Honoring families where they are at with celiac disease
Some children do not tolerate anesthesia well, so being able to provide an alternative to endoscopy is vital.
“Sometimes an endoscopy is really necessary and important for diagnosing celiac disease. Yet, because we also follow the certified European guidelines, we can better meet families where they are at,” Dr. Khavari says.
For families who already have a strong suspicion of celiac disease and who have reservations about the endoscopy, following both standards is ideal.
“I appreciated that Stanford Children’s didn’t pressure me and say, ‘You really should do an endoscopy.’ Instead, they honored the boys’ other results, like high blood test numbers,” Molly says.

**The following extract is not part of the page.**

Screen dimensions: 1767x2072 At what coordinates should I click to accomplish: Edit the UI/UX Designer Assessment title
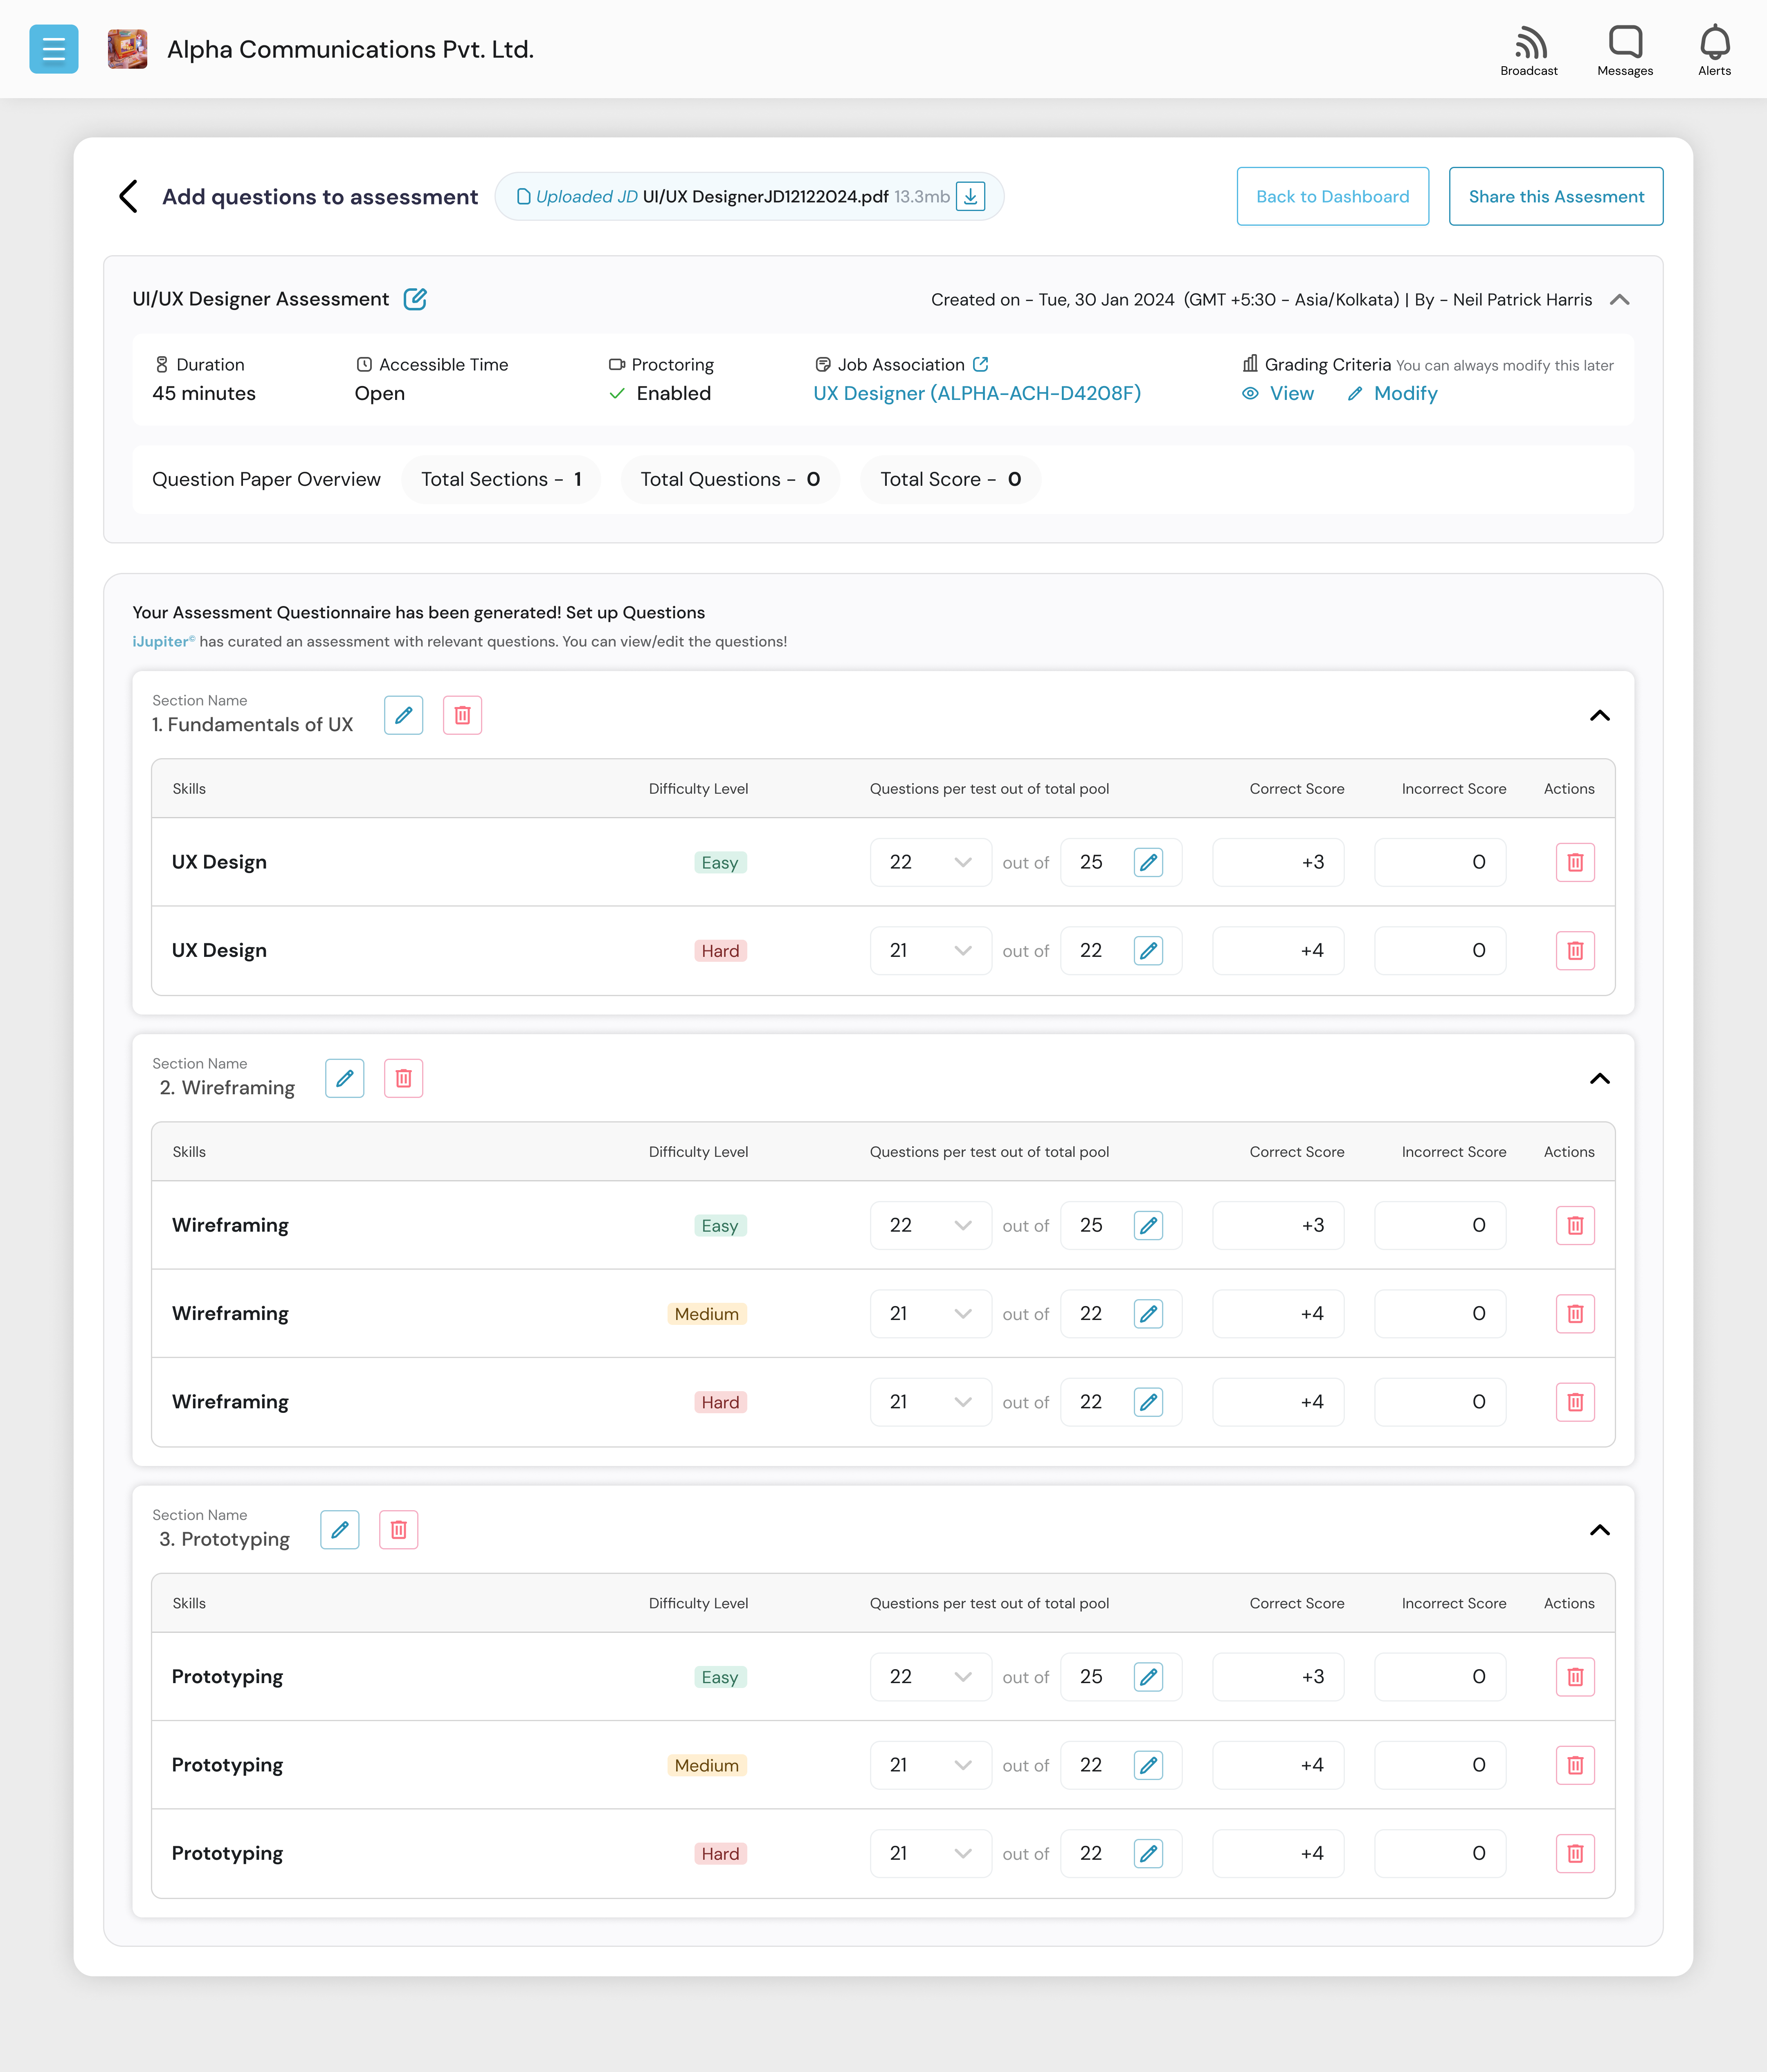[416, 298]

By the end of the gluten challenge, Devlin followed suit with his brother Joseph. He was diagnosed with celiac disease using the European guidelines.
“Devlin’s antibodies ended up off the charts, something like 15 times the European guidelines,” Molly adds.
Providing psychological care and interdisciplinary appointments
The Celiac Disease program at Stanford Children’s also helps parents and children cope with the feelings that can come with a celiac diagnosis. The program has a dedicated clinical psychologist who works with children and families individually, and with children in groups.
“Families are glad to have someone to talk to about all of the aspects of life that celiac disease can touch. When you have celiac disease, you have to advocate for yourself, and that can be hard for some kids to do, so we provide a lot of skill building along with emotional support,” Kotzen says.
The Celiac Disease program also offers an interdisciplinary clinic for patient families, where all caregivers come together and meet with the patient and family in a single visit. That way, parents miss less work, kids miss less school, and they can live life rather than go to several separate doctor appointments.
“It’s really important to take a holistic view of every child and family,” Dr. Khavari says. “And we think beyond the GI tract. We look at all contributing factors to decide what’s best for our patients.”
Providing tailored nutritional support
Learning a gluten-free diet isn’t easy. Gluten can hide in unexpected places, like sauces, soups, and even cornflakes. It can come disguised with different names, like “modified food starch.”
That’s why the Center for Pediatric IBD and Celiac Disease offers patient families hours of nutritional support, from one-on-one diet planning to regular check-ins—and, if needed, virtual kitchen checks to find cross-contamination. Even Molly, who is well-versed in eating gluten-free and provides a stellar gluten-free diet for her boys, learned a few things.
“For one, I learned to ask restaurants what they marinate their grilled meats in,” Molly says.
The Celiac Disease program at Stanford Children’s also helped the family adjust the boys’ school 504 plan to include celiac disease, so that the school would be extra-aware of their nutritional needs.
“We do so much more than diagnose our patients—it’s really wraparound care. To spend 90 minutes with a dietitian is really unique to our program, as is having a dietitian dedicated to our program,” Kotzen adds.
A bright, gluten-free future
Molly is proud of how well Joseph and Devlin roll with the punches of having celiac disease. They ask if something contains gluten, and if it does, they accept that without looking back. The family is happy to have a clear answer, and they’re going forward recommitted to a gluten-free lifestyle.
“I love that Stanford Children’s has a whole celiac program. They really know what’s going on, and Alison and Dr. Khavari both had time and interest to respond to my worries and questions,” Molly says. “After getting care at Stanford Children’s, I feel so much better.”